### PROBLEM STATEMENT
Please turn the stretch of the records from the line containing "Select Personal Training" through the line containing "(x=75, y=45)" into a JSON list of strings, one string per line, with blank lines omitted. Leave the pictures out of the list.

### ROWS
--------------------------------
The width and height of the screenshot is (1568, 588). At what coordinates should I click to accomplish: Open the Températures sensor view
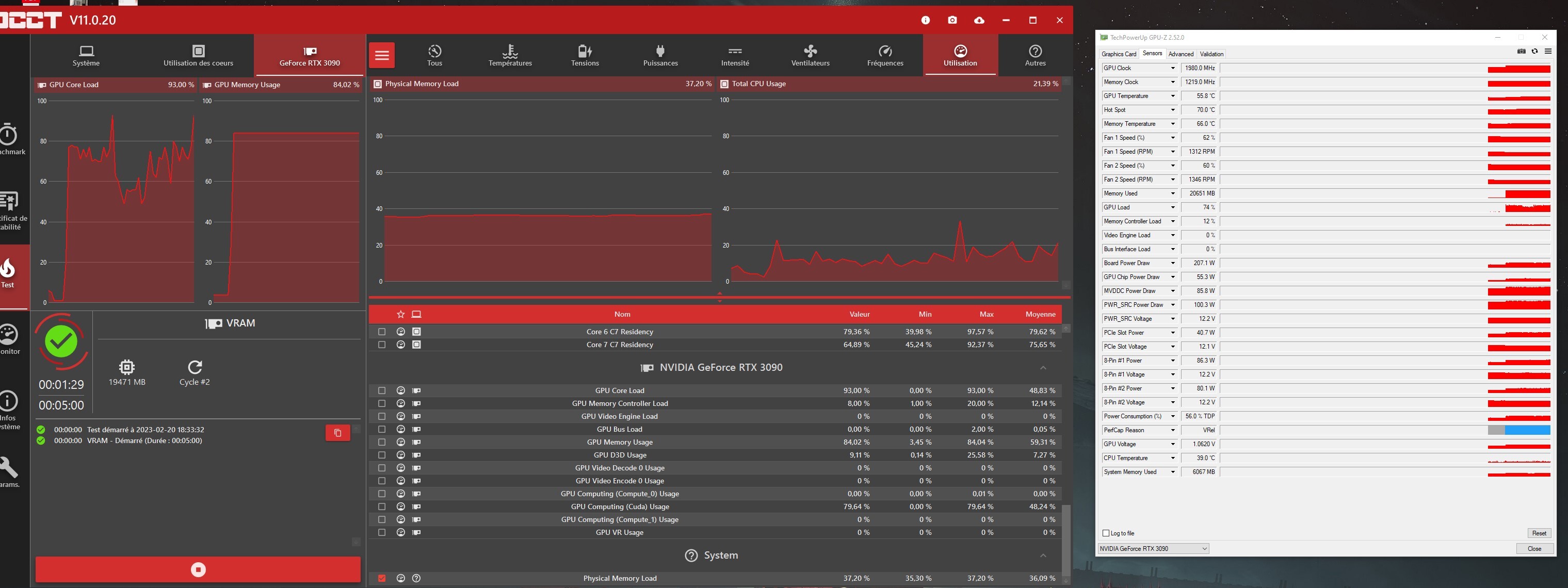click(x=510, y=55)
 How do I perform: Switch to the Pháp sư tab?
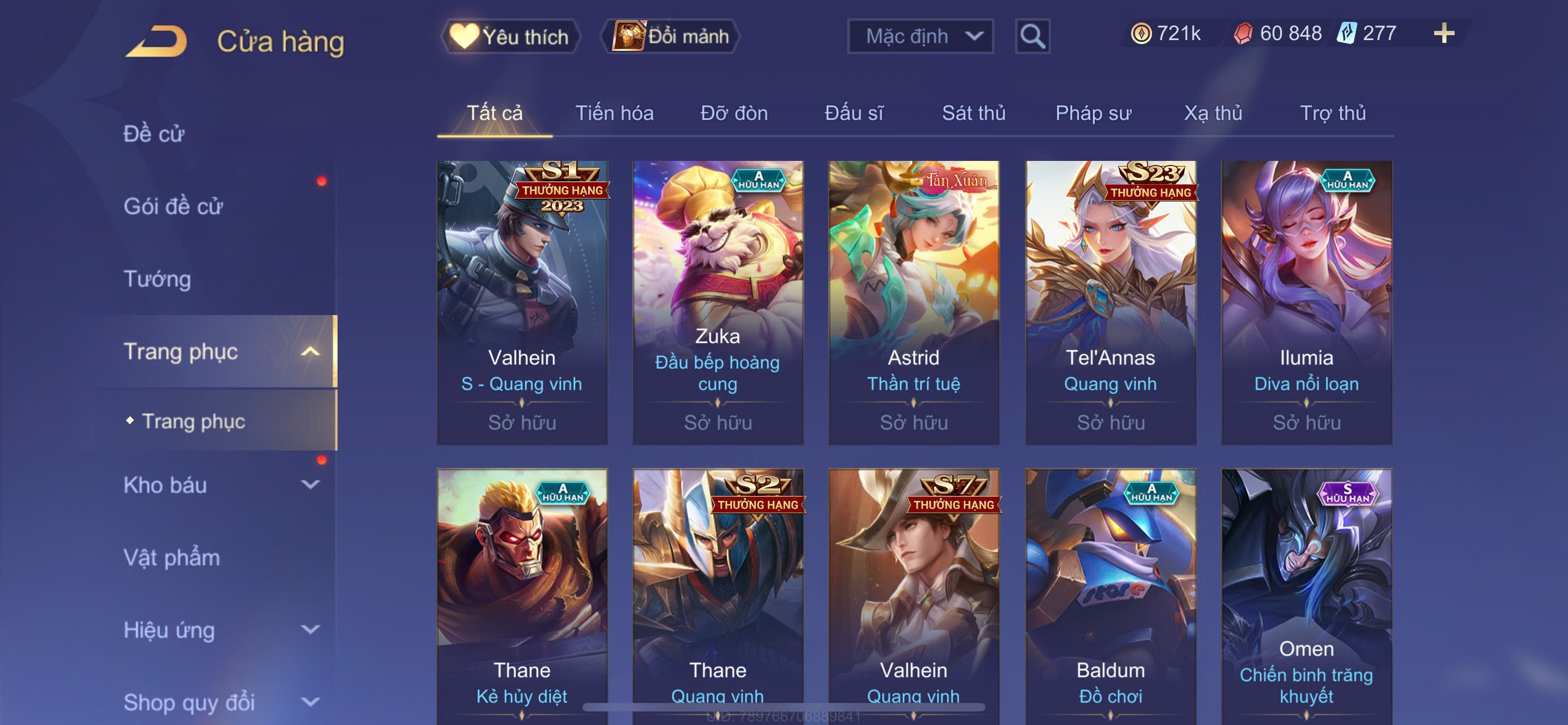pyautogui.click(x=1093, y=113)
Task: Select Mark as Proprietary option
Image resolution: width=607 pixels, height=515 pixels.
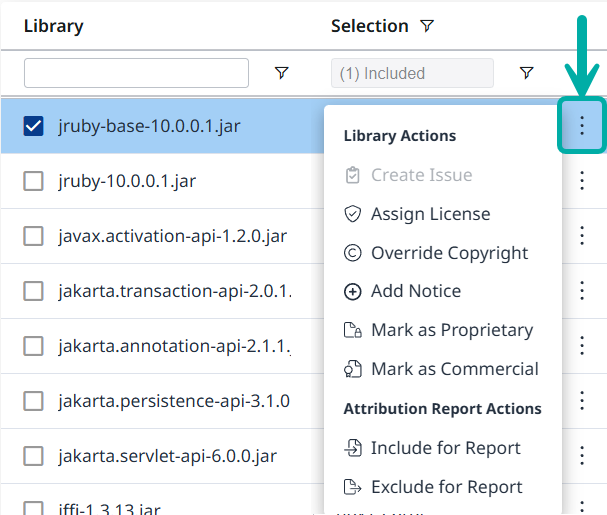Action: coord(451,330)
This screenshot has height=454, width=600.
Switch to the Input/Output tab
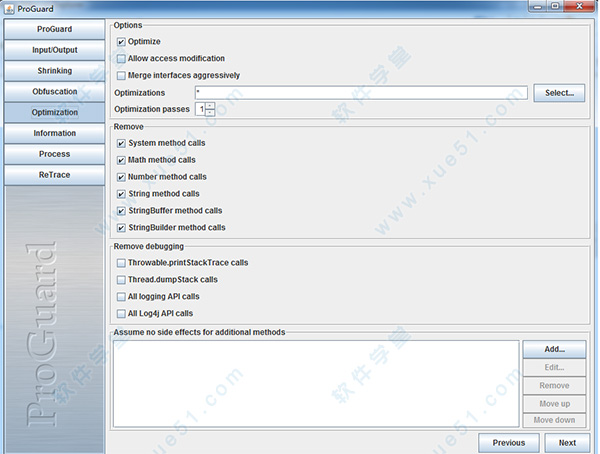[x=54, y=50]

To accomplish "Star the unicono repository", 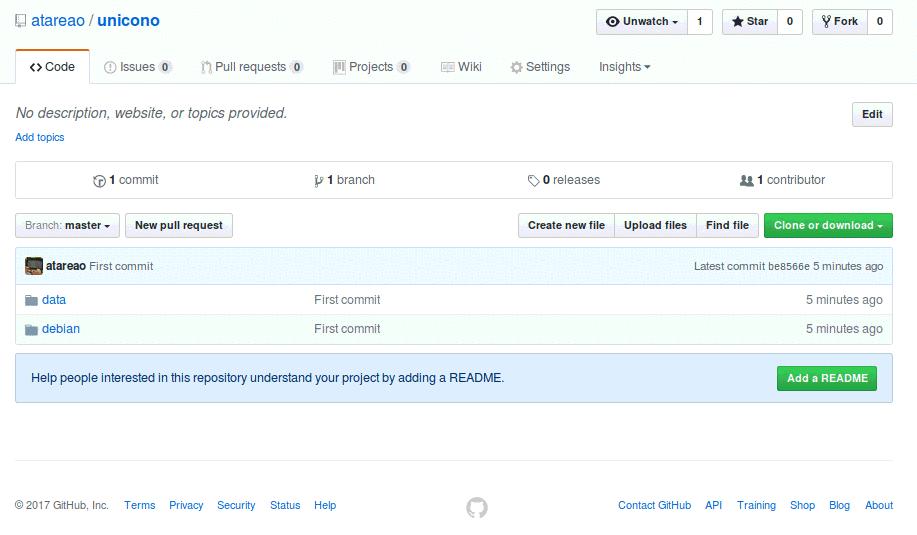I will (750, 22).
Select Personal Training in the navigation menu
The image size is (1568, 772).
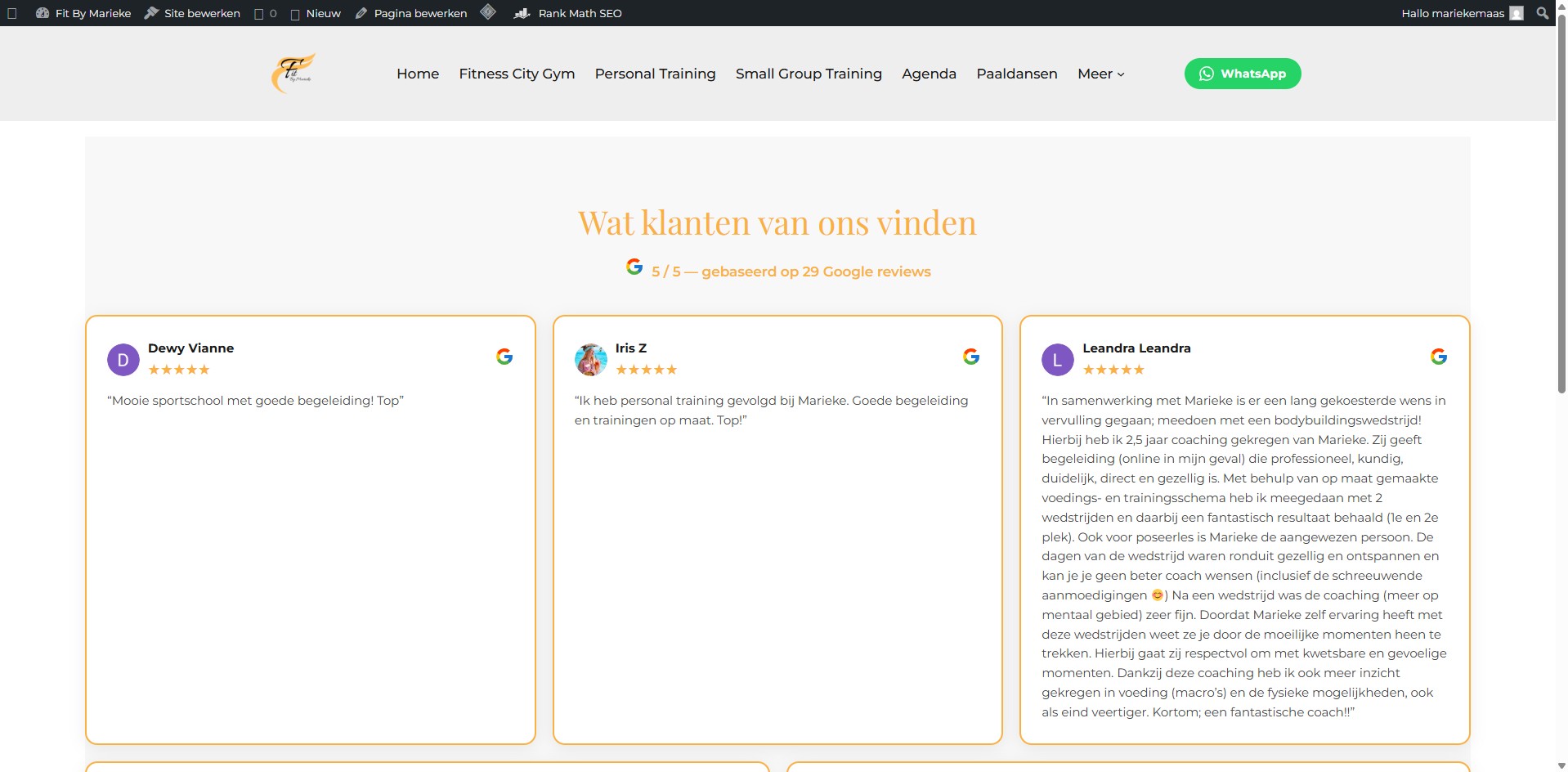coord(655,73)
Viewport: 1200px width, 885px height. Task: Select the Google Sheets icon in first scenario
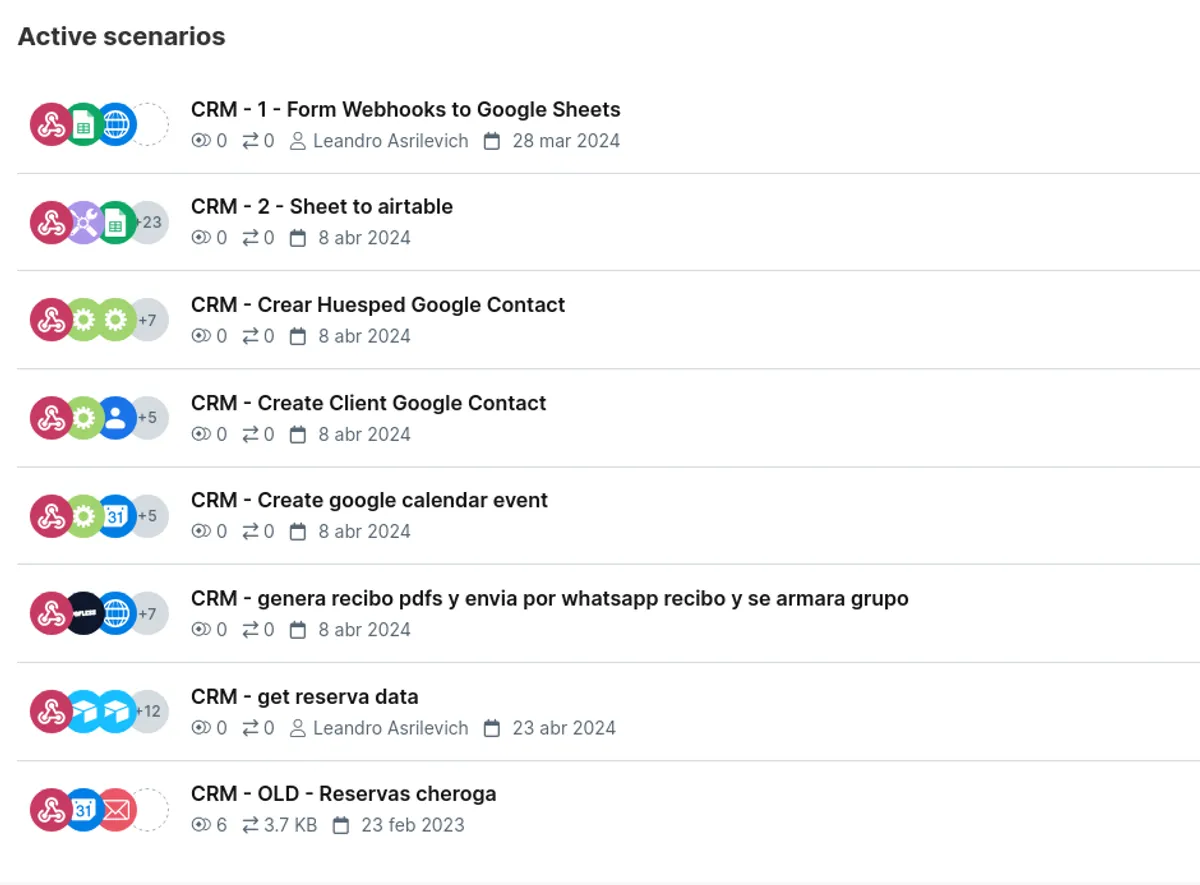click(83, 124)
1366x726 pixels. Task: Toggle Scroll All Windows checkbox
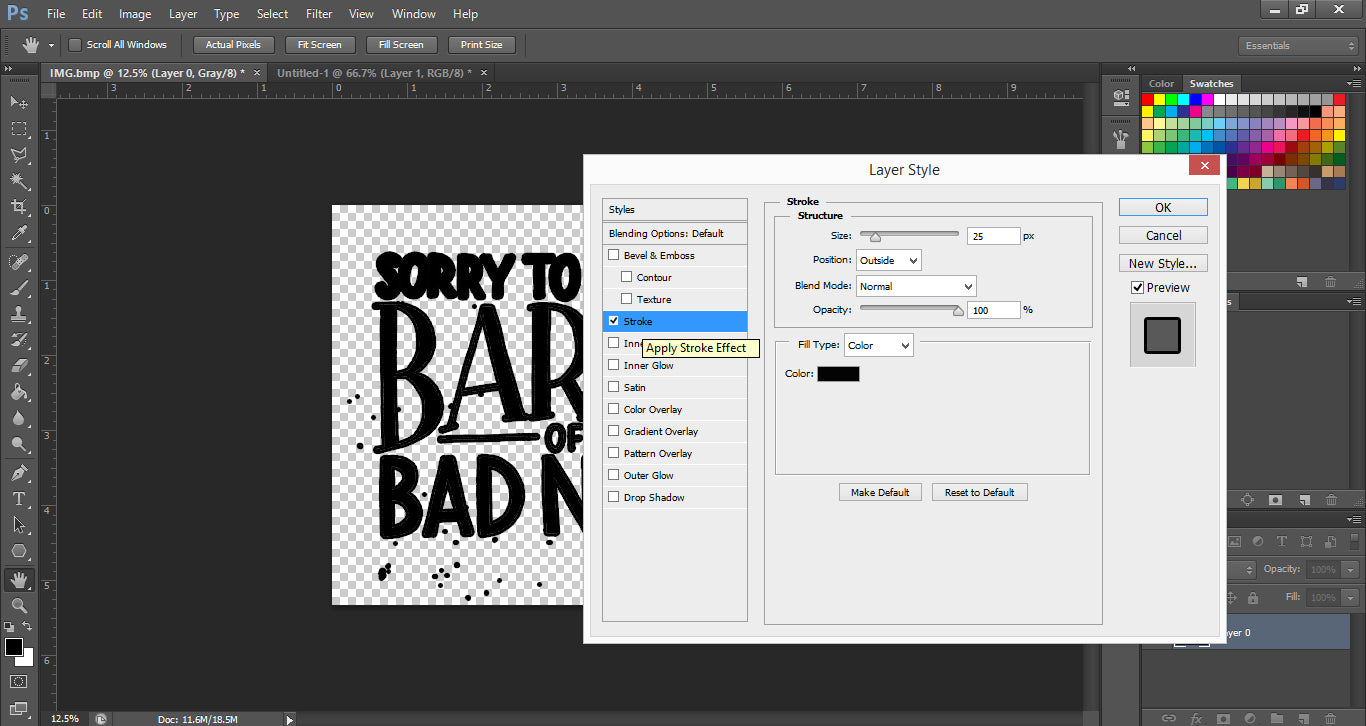(x=75, y=45)
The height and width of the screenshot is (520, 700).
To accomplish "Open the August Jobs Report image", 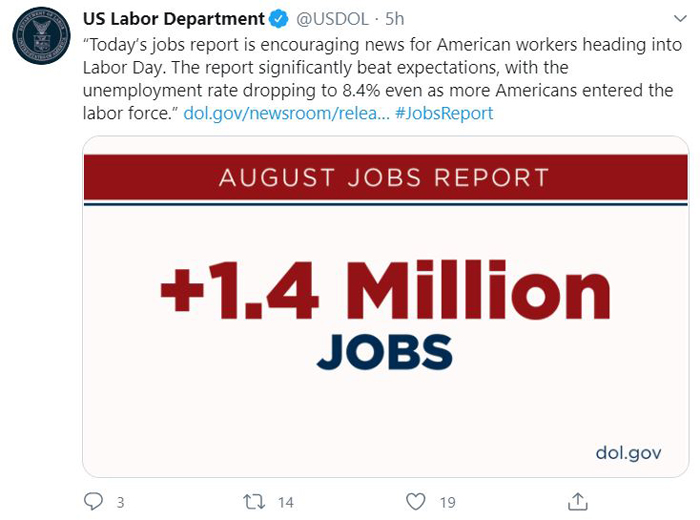I will 386,307.
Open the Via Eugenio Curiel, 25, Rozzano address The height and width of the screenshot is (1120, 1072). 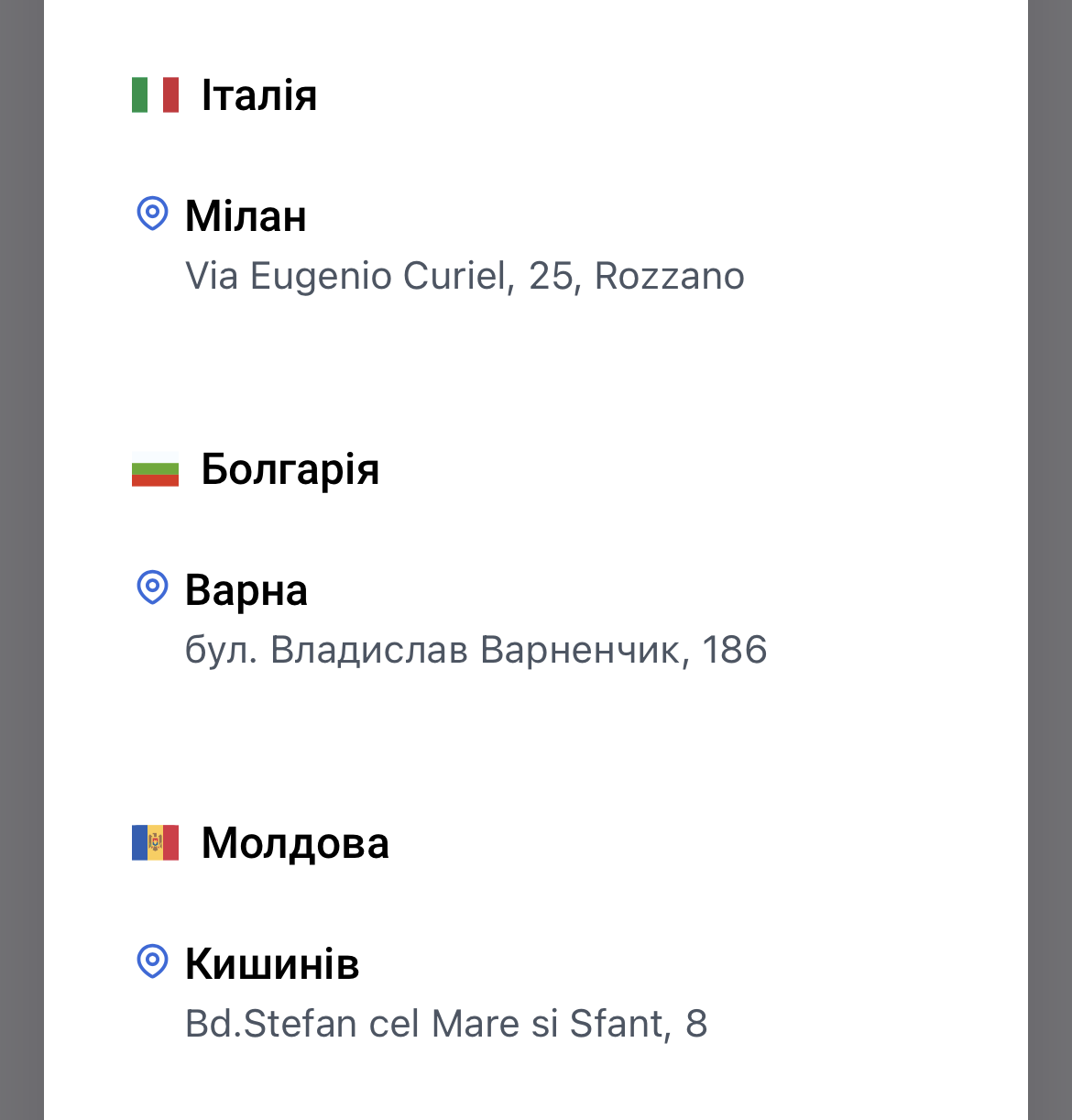tap(465, 276)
--------------------------------
### COMPLETE ANSWER
[
  "Select Personal Training in the navigation menu",
  "The image size is (1568, 772).",
  "coord(655,73)",
  "Viewport: 1200px width, 885px height. Task: Select the Google Sheets icon in first scenario",
  "click(83, 124)",
  "1366x726 pixels. Task: Toggle Scroll All Windows checkbox",
  "(x=75, y=45)"
]